Version three was only put in to make things clearer for you. Something got flipped and the clusters got lost. So I'll edit version three out.

So that means that there can be an output like the one i explained? To have the numbers in the cluster model prior the normalization? I sure would like to see how this is possible because this is actually what i wanted originally.

Maybe you'll want to edit your last post as well.

Sure if you explain why should i, no problem!

haddock · May 2009

No they didn't, they did the job the way you perceived it / Yes i did run all of them

Excellent, in which case you can explain in what way the original values are not tied to the clusters.

So that means that there can be an output like the one i explained? To have the numbers in the cluster model prior the normalization? I sure would like to see how this is possible because this is actually what i wanted originally.

No, it means exactly what it says, I tried to clarify my solution by adding better titles to the operators, and things stopped working.

Quote
Maybe you'll want to edit your last post as well.

Sure if you explain why should i, no problem!

Because you are wrong. Do you disagree that if you normalise numbers and then de-normalise them you should end up with the numbers you started with? De-normalising can be effected just by keeping the originals, which is what my solution does, and I'm sorry you can't understand that.

hgwelec · May 2009

Haddock,

The point is that your solution does NOT output a ***Clustering Model window*** with de-normalized values! The sequence should be the following

1) Get unnormalized values
2) Normalize them
3) run clustering model using normalized values
4) show the CLUSTERING MODEL'S RESULTS DENORMALIZED. I do *not* want for every row it's associated de-normalized value!!

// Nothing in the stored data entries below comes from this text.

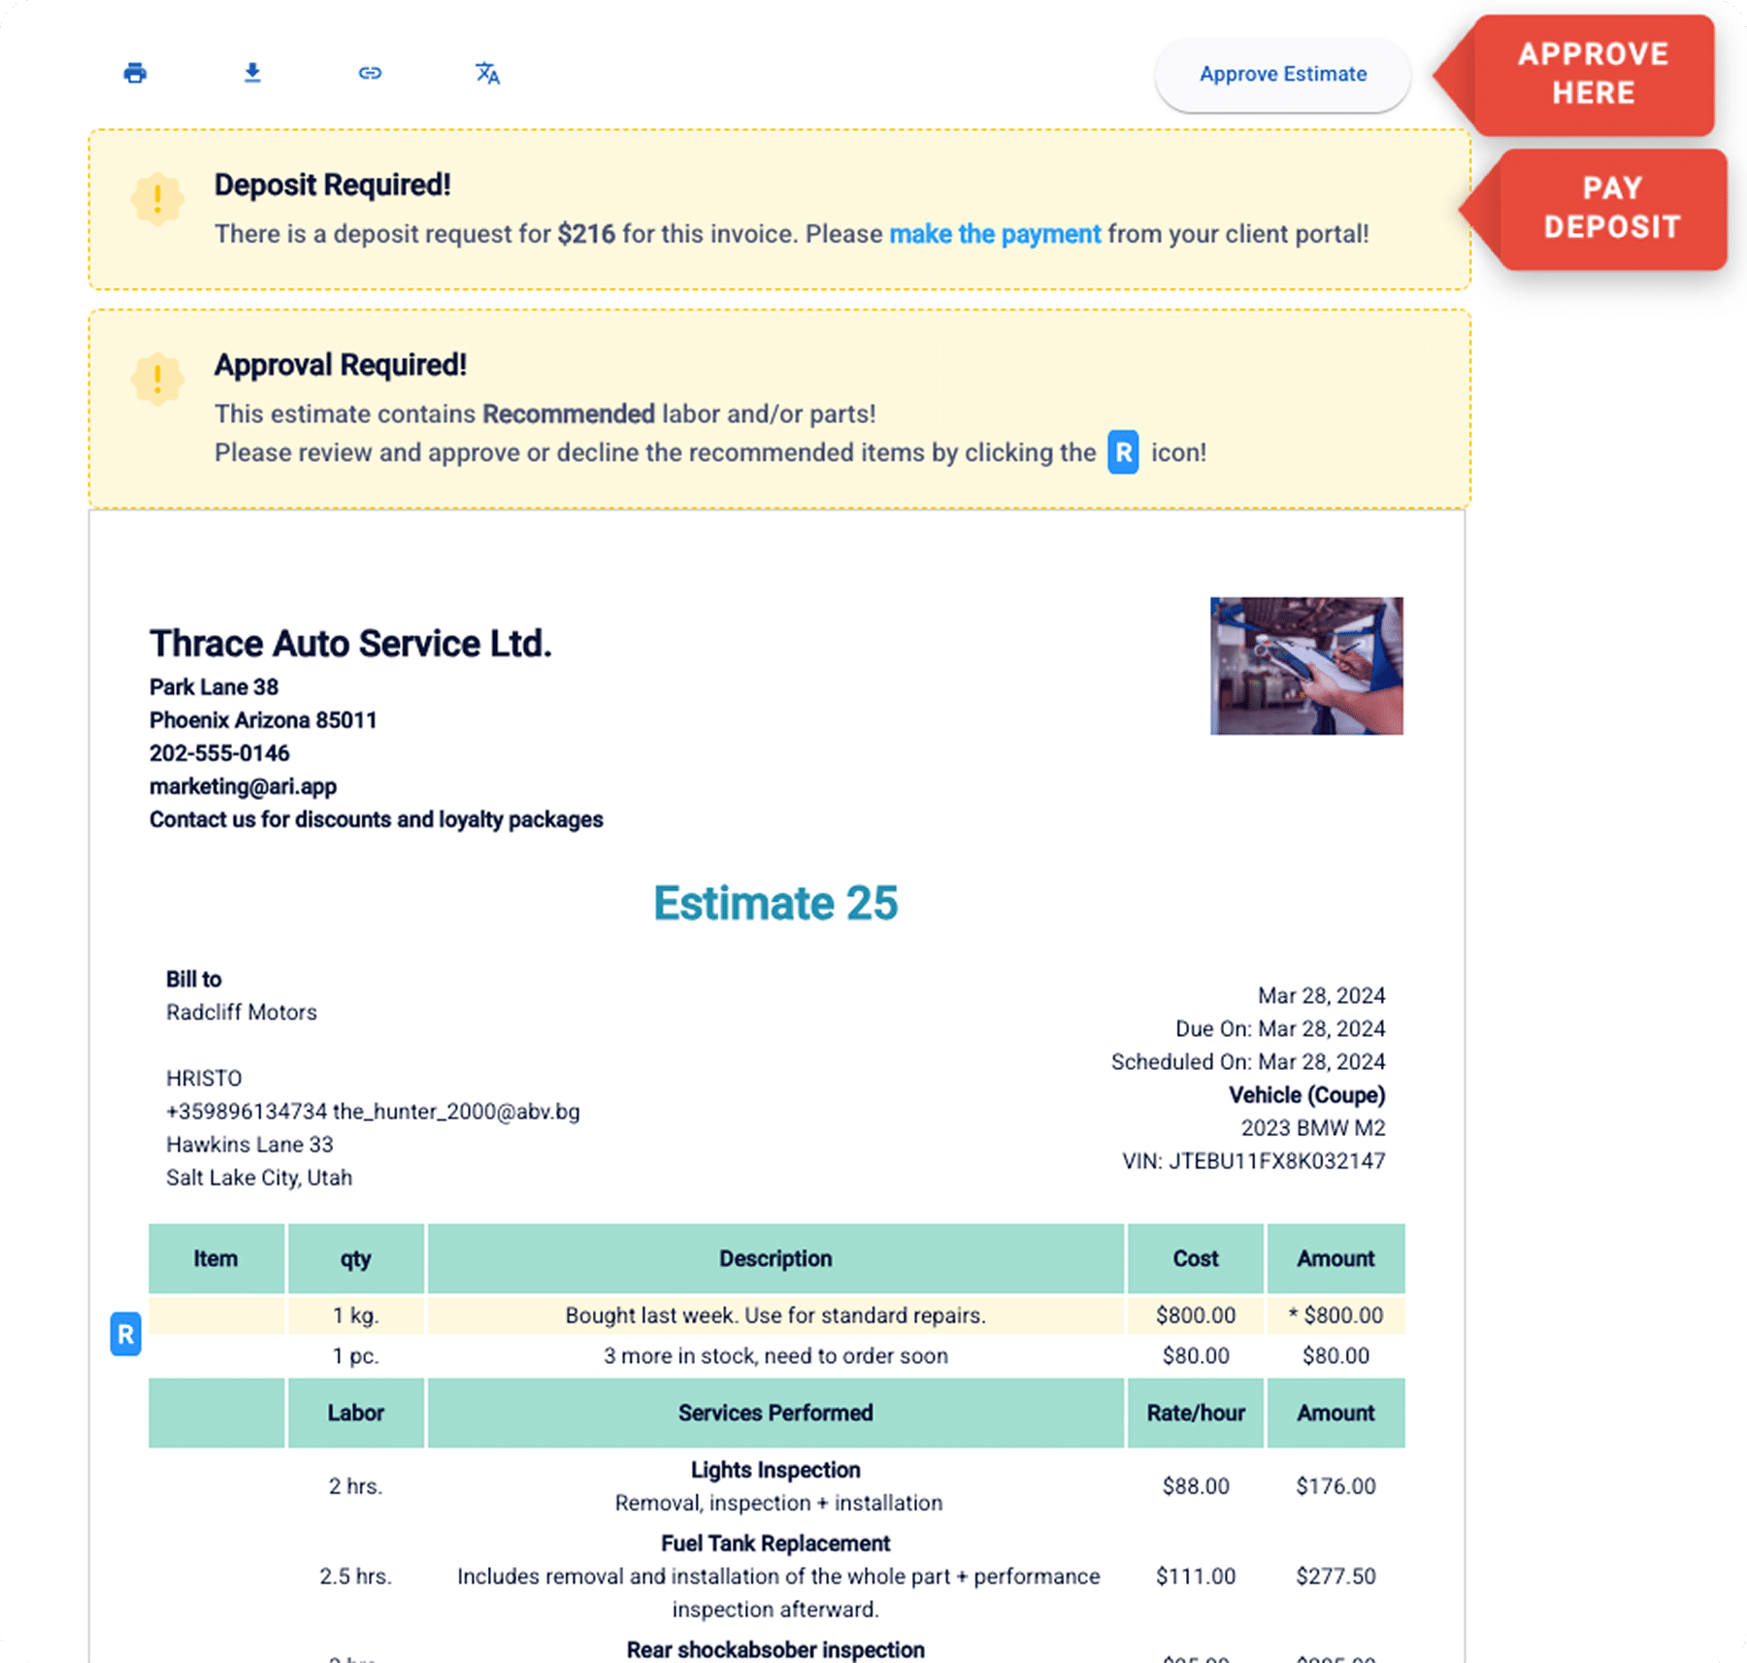Click the Services Performed column header
This screenshot has height=1663, width=1747.
[x=775, y=1413]
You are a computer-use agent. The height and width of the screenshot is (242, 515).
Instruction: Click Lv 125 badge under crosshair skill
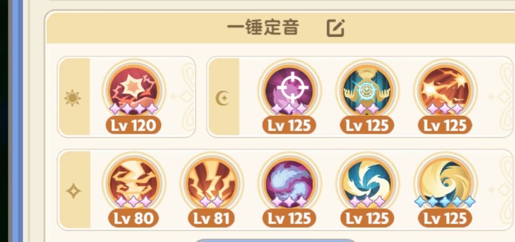pos(290,125)
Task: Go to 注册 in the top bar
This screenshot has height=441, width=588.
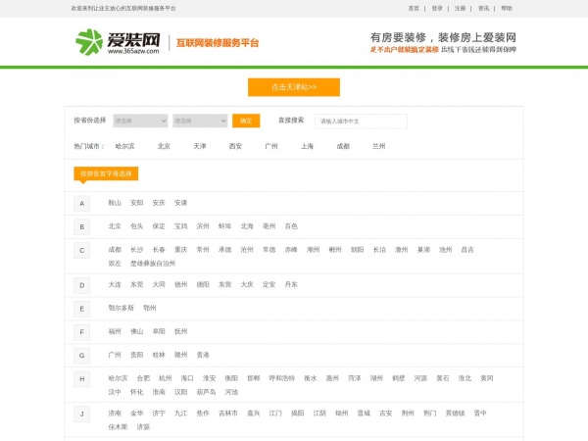Action: coord(461,8)
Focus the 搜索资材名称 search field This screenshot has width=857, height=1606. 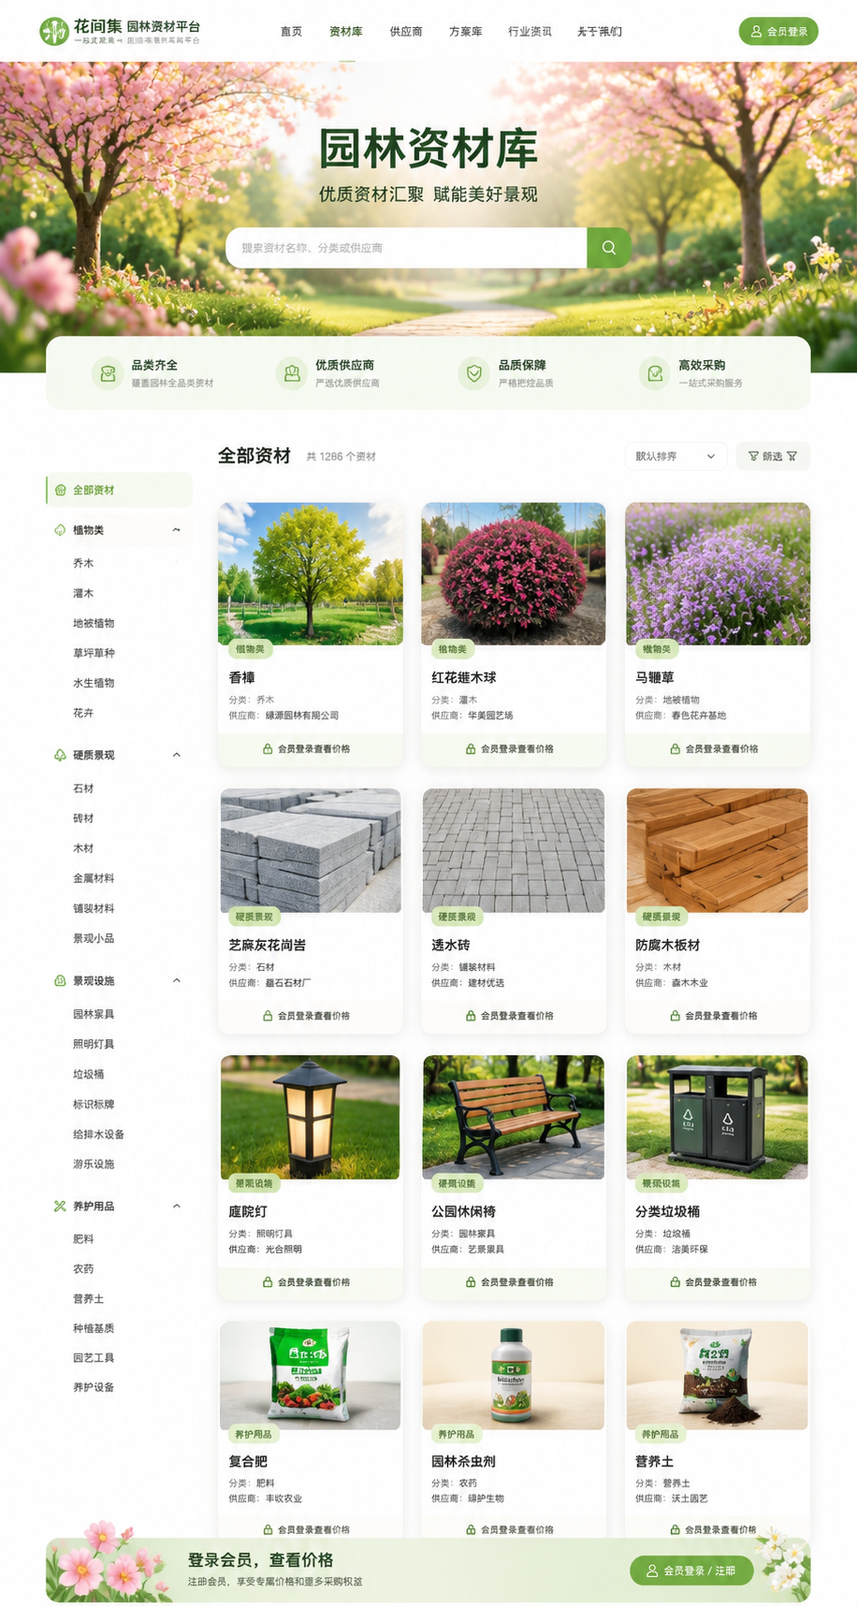[x=407, y=248]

Your solution does not do step (4) , It writes each de-normalized values to a table! Do you understand the difference Haddock??

Please try to understand what is sought here..

From what i can tell (as steffen said) there is no way to do this automatically in RM. If someone else can help on this, please do so

Thanks!

haddock · May 2009

4) show the CLUSTERING MODEL'S RESULTS DENORMALIZED. I do *not* want for every row it's associated de-normalized value!!

Please explain this term, and how we were meant to guess it from your original question, let me remind of what it actually was.....

The problem now is that i want to de-normalize values of all 20 fields to the original values so that cluster values make sense.

A word of advice, when you can't see over the top of the hole you are digging, stop digging.

keith · May 2009

If I understand what hgwelec is asking for, he wants to be able to express the centroid values of each cluster in the scale of the original data.

He's not talking about having an ExampleSet that contains both the raw values and normalized values for each data point. He wants to describe the clusters in the data's natural scale. This would help, for example, in explaining the clusters are to other people, or even just to better interpret the model himself.

If my reading of the problem is correct, then the following discussion may be helpful...

You'd need to know the mean and standard deviation of each attribute in the original data to convert the normalized centroid values to original scale values (i.e. "denormalize"). While RM computes the sum and std dev as part of the meta data view of an ExampleSet, I'm not sure there's a way to get to those values. If you're reading data from a database, you might be able to have a second DatabaseExampleSource with a query that returns the mean and std dev for each attribute.

Once you have the mean and std dev, you need to get the centroid values into an example set. I haven't worked with clustering models, so I don't know how this would be done in RM. But once you have both the mean+stddev and the centroid values, you can probably use one of the Join operators to match up the clusters with their mean+stdev, and then use AttributeConstruction (as steffen mentioned in the first reply to this thread) to build the centroid values on the original data's scale.

Hopefully this doesn't add further confusion to the situation...

Keith

haddock · May 2009

Nice one Keith,

Now that I do understand, and curiously he'll still need the original/raw data

While RM computes the sum and std dev as part of the meta data view of an ExampleSet, I'm not sure there's a way to get to those values.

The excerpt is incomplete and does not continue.